Through my experience working with churches I’ve discovered that the idea of “Church Mergers” is met with a variety of emotions, many which are negative. I’ve found that some view it as a cannibalistic way for growing churches to gobble up smaller struggling churches to enlarge their own footprint and grow their brand, not the Kingdom of God. I’ve even seen some churches that would rather die and close their doors than merge with or gift their property to another church.

With all of this negative emotion around the idea of church mergers I thought I’d throw out a couple of questions that may open a more helpful conversation about mergers and maybe even shift some thinking.

What are you going to do with those Kingdom Assets?

There are churches that have a great story of growing and reaching people in the past but have declined and are on “life-support” today. Many of these Kingdom assets are in places like L.A., New York, Chicago, Washington D.C. and other areas where the cost of real-estate is a barrier to starting new churches. Why not gift those assets to a thriving and growing church in your state that has a proven and successful multisite model and turn that location into a campus?
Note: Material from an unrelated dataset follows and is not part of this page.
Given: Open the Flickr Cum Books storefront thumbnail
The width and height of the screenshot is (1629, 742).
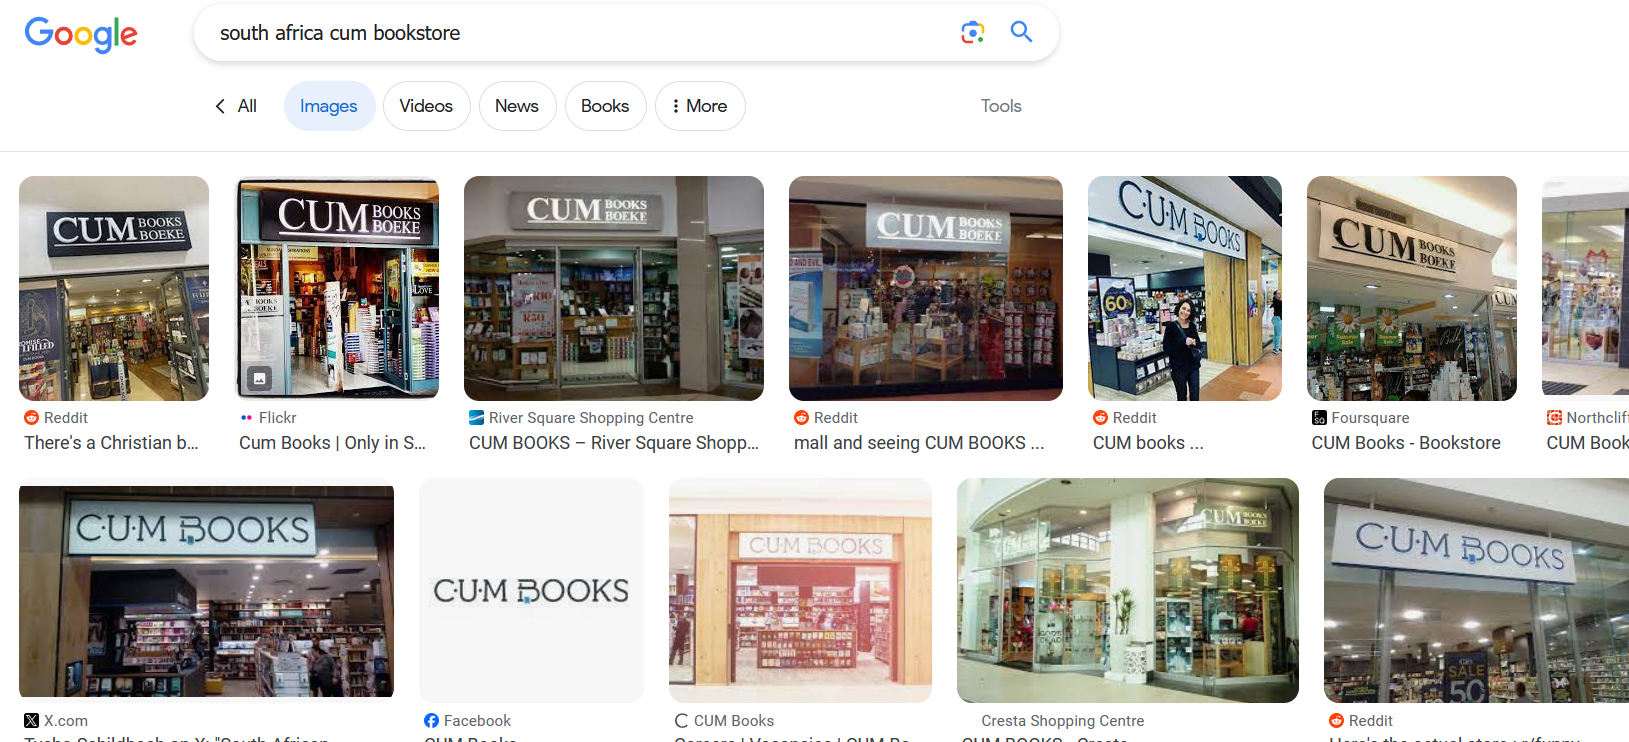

Would a Merger Yield Greater Kingdom Results?

If you merged with another church would you experience a greater Kingdom impact together than you would individually? If each church would take more Kingdom ground as an individual autonomous church then by all means they should stay that way. But, if greater ground would be taken together it’s worth a serious conversation.

Do you want this person to be your Sr. Pastor?

Language is important. In a church merger, you’re often leading through a highly emotionally charged situation. Poorly wording things can stop things before they really get going. I’ve found one helpful way to discuss it is to ask the church that is potentially joining your church if they would want your Pastor to be their Pastor? This reframes the conversation and makes it a lot less threatening.

Would you want to adopt the Vision and Practices of the church you’re merging with?

It’s difficult to generate much traction in a church merger conversation if you lead early on with all of the stuff that the joining church is going to have to change. For instance, adopting a new vision, approach to ministry and different practices. That can feel overwhelming and threatening to the joining church. A more palatable way to get into that conversation may be to start with the stories of life-change, momentum and all of the great stuff that God is doing in and through the ministry of your church. Would the potentially joining church like to have that kind of a story and those kinds of results?